_Text excerpt_
########

The Kaizen concept should be adopted at GM for a number of reasons. First, this concept proved effective when it was implemented in 1984. Secondly it is very important to take the suggestions of employees serious because it affects the organization in a number of ways; employees drive business results due to the amount of effort and the level of motivation they put in their work. Highly motivated employees who feel appreciated will present better results in terms of better products and higher productivity resulting from improved attendance and attention to their work (Helper & Henderson, 2014). Incorporating the Kaizen concept as part of the company culture at GM would thus be effective in dealing with slacking and lack of motivation for employees which is a main cause for low productivity and poor quality. By improving on the quality of goods as well as increasing productivity levels GM’s competitive ability increases and consequently it receives and augmented market share (Collier & Evans, 2015).
Market Focus Concept
The concept of market focus is significant in the success of organizations. It refers to the capacity of the management to continuously focus critical financial and human resources on market opportunities which can generate and sustain positive net cash flow in the long-term. In the case of General Motors, the lack of market focus has led to the threat of competition from companies like Honda and Toyota which despite the global financial downturn have maintained significant net cash flows (More, 2009). The managers did not realize that their strategies were not creating positive net cash flow due to excessive competition.

########

_Supplied material_
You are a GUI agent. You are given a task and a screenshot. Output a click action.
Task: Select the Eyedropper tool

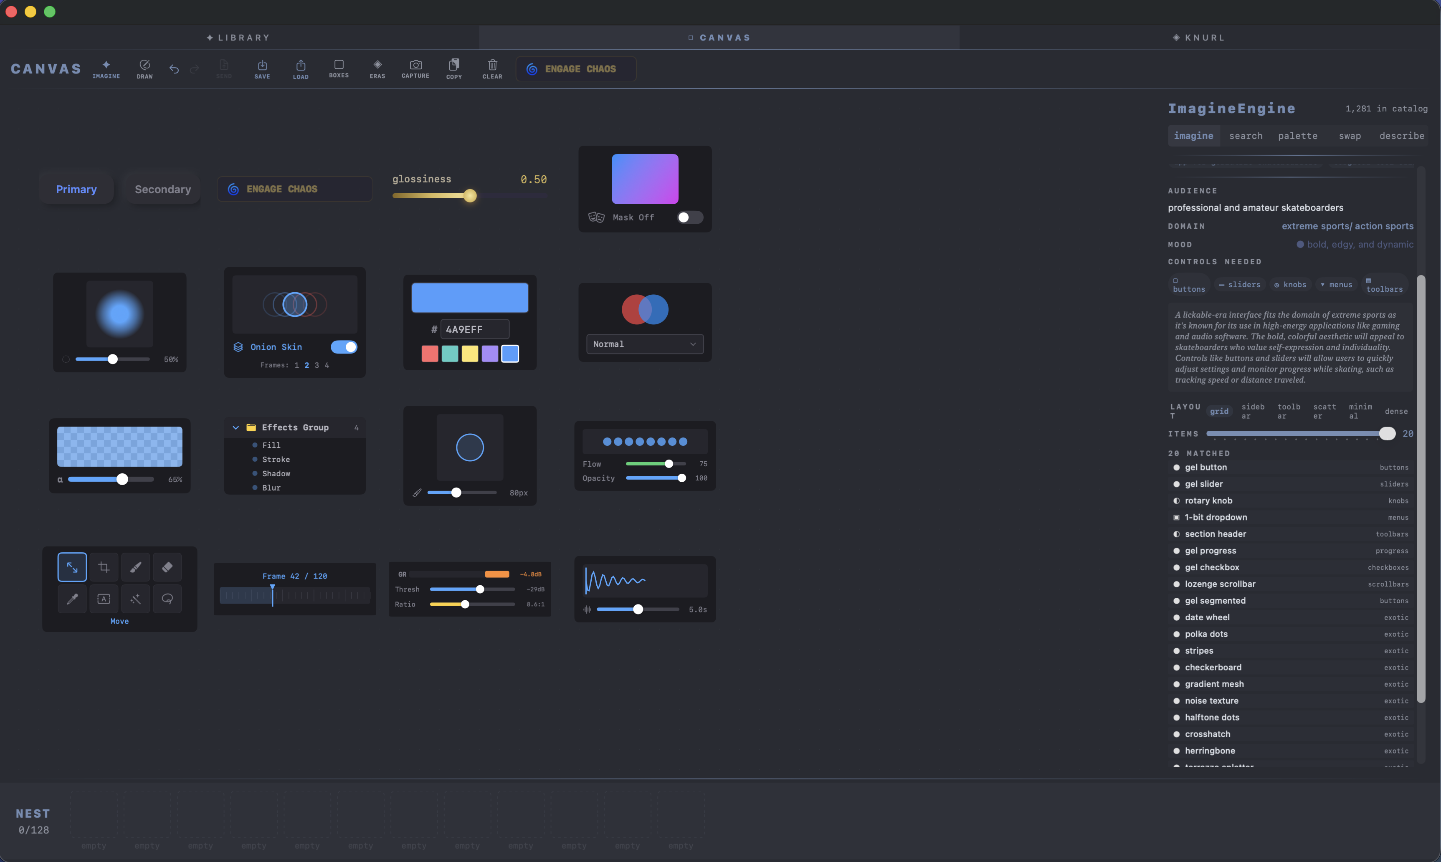[x=72, y=599]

########

Copy the stretch of the GM passage from "Market Focus Concept" through "to excessive competition.", renaming "competition" to "rivalry" wherever it appears.

_The output_
Market Focus Concept
The concept of market focus is significant in the success of organizations. It refers to the capacity of the management to continuously focus critical financial and human resources on market opportunities which can generate and sustain positive net cash flow in the long-term. In the case of General Motors, the lack of market focus has led to the threat of rivalry from companies like Honda and Toyota which despite the global financial downturn have maintained significant net cash flows (More, 2009). The managers did not realize that their strategies were not creating positive net cash flow due to excessive rivalry.